[Source data — start]
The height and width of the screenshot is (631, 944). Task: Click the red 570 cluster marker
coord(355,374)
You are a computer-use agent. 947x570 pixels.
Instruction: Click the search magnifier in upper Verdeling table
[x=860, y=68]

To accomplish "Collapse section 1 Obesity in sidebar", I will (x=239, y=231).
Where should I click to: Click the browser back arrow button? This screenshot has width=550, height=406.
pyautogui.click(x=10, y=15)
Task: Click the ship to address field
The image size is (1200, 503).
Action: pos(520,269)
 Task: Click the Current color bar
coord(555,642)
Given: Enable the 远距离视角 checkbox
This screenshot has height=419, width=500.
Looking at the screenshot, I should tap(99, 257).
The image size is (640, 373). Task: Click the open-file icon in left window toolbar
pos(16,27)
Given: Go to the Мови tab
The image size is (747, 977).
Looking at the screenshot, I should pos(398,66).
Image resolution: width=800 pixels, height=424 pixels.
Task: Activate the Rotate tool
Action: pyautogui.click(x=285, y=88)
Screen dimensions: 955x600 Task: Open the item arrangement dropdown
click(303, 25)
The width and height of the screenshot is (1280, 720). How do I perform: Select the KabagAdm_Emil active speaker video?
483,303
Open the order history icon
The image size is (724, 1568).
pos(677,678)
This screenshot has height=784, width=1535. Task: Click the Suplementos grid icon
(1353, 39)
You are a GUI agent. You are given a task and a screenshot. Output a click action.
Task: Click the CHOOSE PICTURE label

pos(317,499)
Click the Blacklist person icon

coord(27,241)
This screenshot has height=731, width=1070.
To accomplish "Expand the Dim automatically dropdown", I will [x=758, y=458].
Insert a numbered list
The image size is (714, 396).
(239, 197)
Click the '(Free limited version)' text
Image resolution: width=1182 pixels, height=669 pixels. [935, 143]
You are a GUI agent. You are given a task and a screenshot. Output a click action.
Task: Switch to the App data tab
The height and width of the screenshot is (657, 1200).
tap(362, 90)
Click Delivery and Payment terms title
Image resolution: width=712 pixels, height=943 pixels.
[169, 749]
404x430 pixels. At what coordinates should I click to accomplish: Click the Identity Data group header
[Source data — finish]
| Problem to work on |
Write all the entries out again exactly as they are.

| Solution for this problem |
The height and width of the screenshot is (631, 944). Task: Click the red 570 cluster marker
coord(355,374)
You are a computer-use agent. 947x570 pixels.
Instruction: Click the search magnifier in upper Verdeling table
[x=860, y=68]

To accomplish "Collapse section 1 Obesity in sidebar", I will (x=239, y=231).
Where should I click to: Click the browser back arrow button? This screenshot has width=550, height=406.
pyautogui.click(x=10, y=15)
Task: Click the ship to address field
The image size is (1200, 503).
Action: pos(520,269)
 Task: Click the Current color bar
coord(555,642)
Given: Enable the 远距离视角 checkbox
This screenshot has height=419, width=500.
Looking at the screenshot, I should tap(99, 257).
The image size is (640, 373). Task: Click the open-file icon in left window toolbar
pos(16,27)
Given: Go to the Мови tab
The image size is (747, 977).
Looking at the screenshot, I should pos(398,66).
Image resolution: width=800 pixels, height=424 pixels.
Task: Activate the Rotate tool
Action: pyautogui.click(x=285, y=88)
Screen dimensions: 955x600 Task: Open the item arrangement dropdown
click(303, 25)
The width and height of the screenshot is (1280, 720). How do I perform: Select the KabagAdm_Emil active speaker video?
483,303
Open the order history icon
The image size is (724, 1568).
pos(677,678)
This screenshot has height=784, width=1535. Task: Click the Suplementos grid icon
(1353, 39)
You are a GUI agent. You are given a task and a screenshot. Output a click action.
Task: Click the CHOOSE PICTURE label

pos(317,499)
Click the Blacklist person icon

coord(27,241)
This screenshot has height=731, width=1070.
To accomplish "Expand the Dim automatically dropdown", I will [x=758, y=458].
Insert a numbered list
The image size is (714, 396).
(239, 197)
Click the '(Free limited version)' text
Image resolution: width=1182 pixels, height=669 pixels. [935, 143]
You are a GUI agent. You are given a task and a screenshot. Output a click action.
Task: Switch to the App data tab
The height and width of the screenshot is (657, 1200).
tap(362, 90)
Click Delivery and Payment terms title
Image resolution: width=712 pixels, height=943 pixels.
[169, 749]
404x430 pixels. At what coordinates should I click to accomplish: Click the Identity Data group header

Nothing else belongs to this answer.